In the case of Mallory v. Norfork Southern Railway Co., the Supreme Court has agreed to review whether as a condition of doing business in the state Pennsylvania can validly require an out-of-state corporation to consent to general jurisdiction broadly opening it to future lawsuits arising from its dealings outside the state. It’s the latest of what by one count is eight cases the high court has taken over the last eleven years on personal jurisdiction, through which the Justices have substantially reined in a phenomenon I deplored in The Litigation Explosion thirty years ago, that of states’ seeking to grab power for their courts to resolve disputes arising elsewhere.

Ever desirous of maximal opportunities for forum-shopping, plaintiff’s lawyers have turned to an old idea: jurisdiction by consent by way of business registration. They have persuaded more states to adopt laws treating registration to do business in the state as constituting consent for the state to hear lawsuits based on activity elsewhere. (Jurisdiction over disputes arising from in-state activity is less controversial.) Cato adjunct scholar Mark Moller wrote against the idea in 2016, describing it as an end run around the Supreme Court’s reasoning in 2004’s Daimler AG v. Bauman. At Prawfsblawg, law professors Rocky Rhodes and Cassandra Robertson comment on the Mallory case in a pair of posts.

Here’s what I wrote in this space a while back:

Many of the problems with litigation under our federal system, as I’ve noted before, arise when state courts can reach out to project their power onto litigants and disputes outside their borders.
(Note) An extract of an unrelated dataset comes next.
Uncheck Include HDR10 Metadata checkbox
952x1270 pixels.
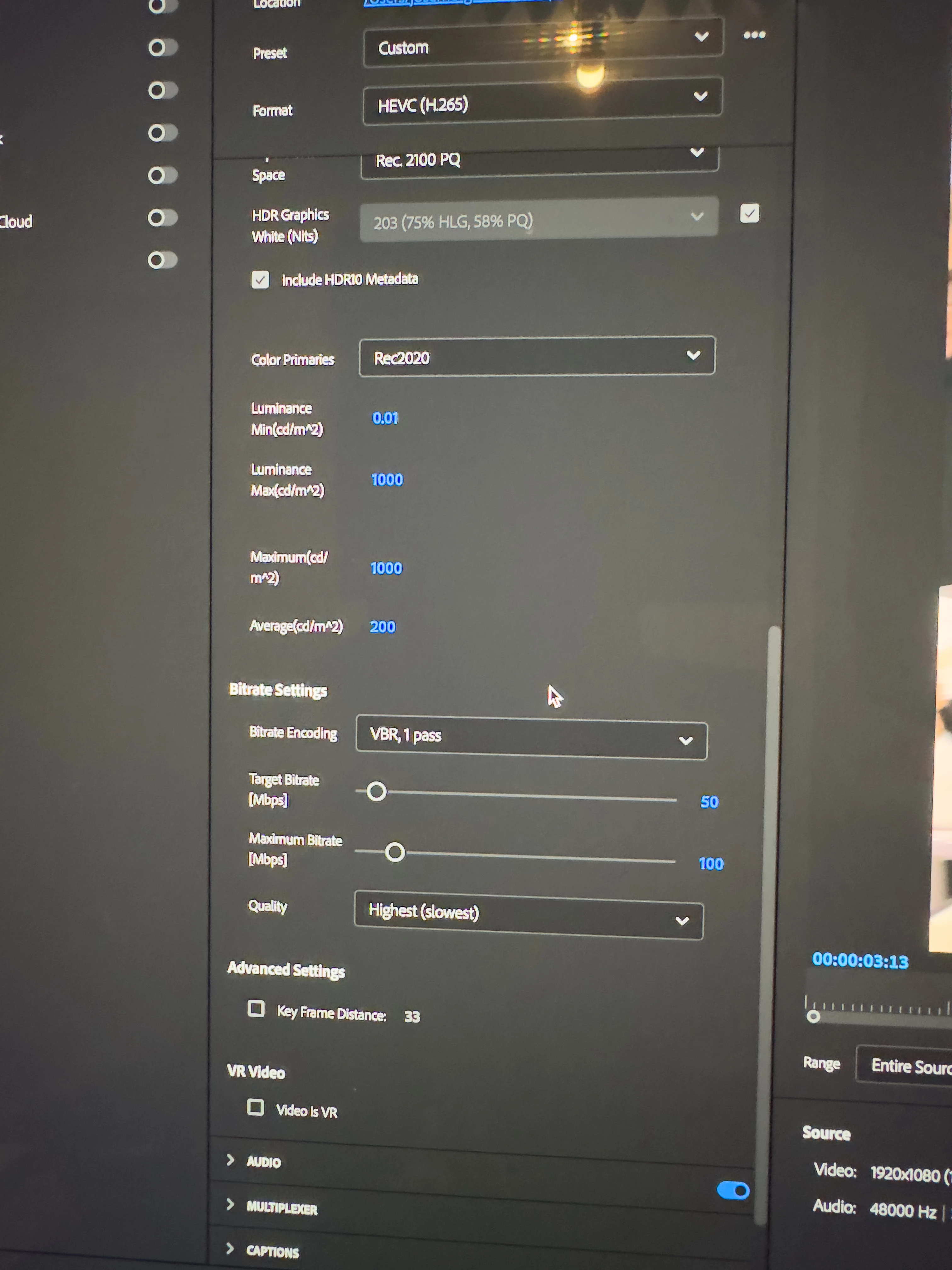[260, 280]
Public choice economics suggests that when courts are answerable to the political and legal classes of a single state only–say, California or Montana–they might not be ideally responsive to the interests and due process rights of out‐​of‐​state parties who have been compelled by force to show up and defend a lawsuit. Even if state judges and juries manage to avoid the temptation of “home cooking”–dishing out tastier outcomes to down‐​home litigants and lawyers than to outsiders–there remains the wider problem of forum‐​shopping, in which–even if no forum intends to act other than impartially–lawyers can bring an action in whichever of multiple available forums is most gainful for their side and unwelcome for their opponent.
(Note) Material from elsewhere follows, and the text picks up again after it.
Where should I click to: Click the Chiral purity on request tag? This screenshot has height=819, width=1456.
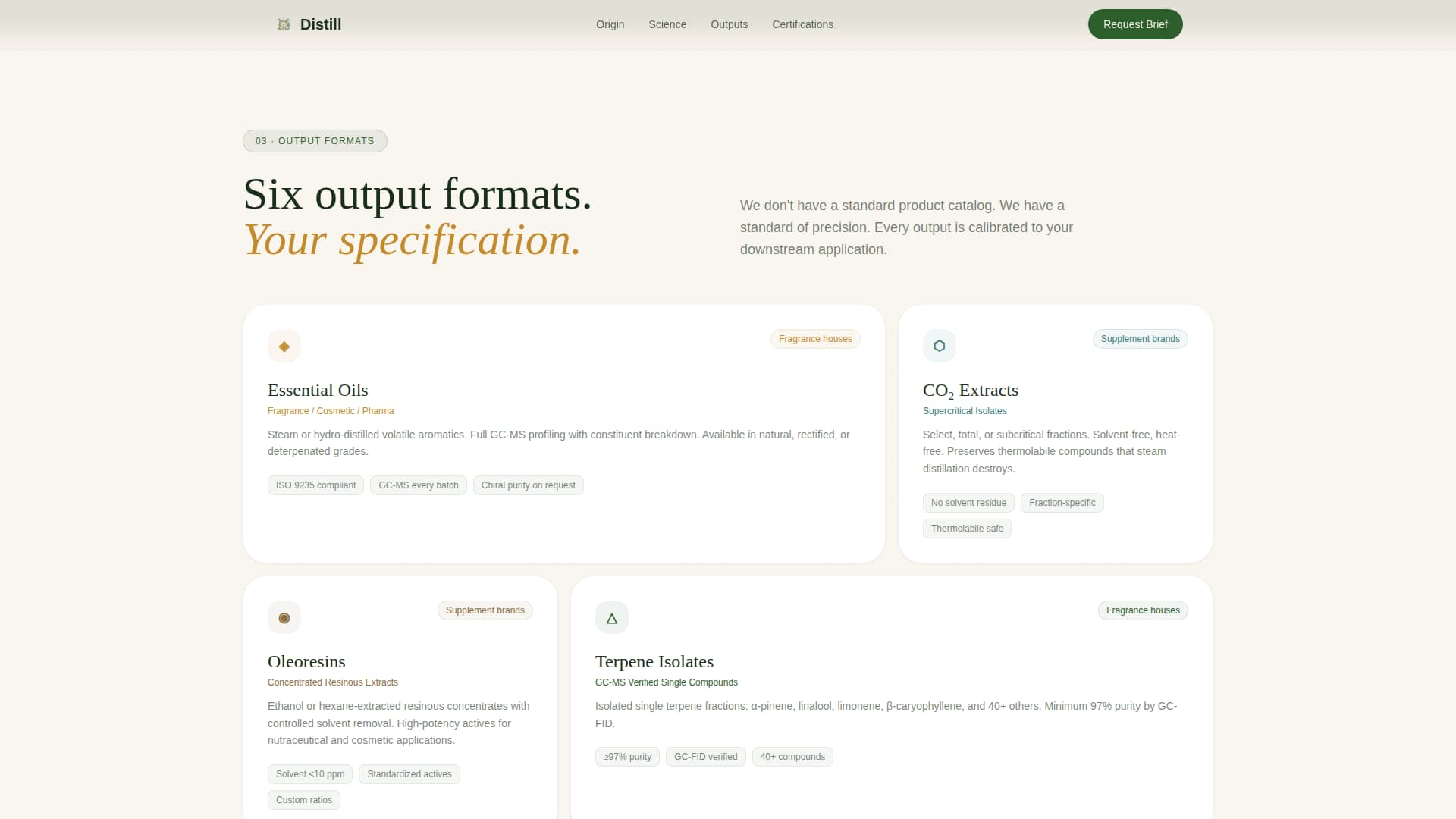528,485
A great deal, therefore, hangs on when state courts can compel absent parties to show up and defend a lawsuit. When may a state assert jurisdiction over a distant party even though it lacks one of the relatively uncontroversial grounds for doing so, such as that the events being sued over happened within its borders?


And here there has been good news to report in recent years. Our system relies largely on the federal judiciary to police overreaching by state courts in their jurisdictional claims, and after decades of irresolution, the U.S. Supreme Court has lately been getting much more serious and confident about drawing the right sorts of lines. Importantly, it has done so with support from both liberal and conservative wings of the Court. In the most significant recent case, Daimler AG v. Bauman (2014), Justice Ruth Bader Ginsburg wrote for a unanimous Court, with only Justice Sotomayor writing a separate concurrence. (The case dealt with an international as distinct from interstate claim of jurisdiction, but made precedent for both).


But some states have pushed back against Daimler…

Now the story again resumes where we left it.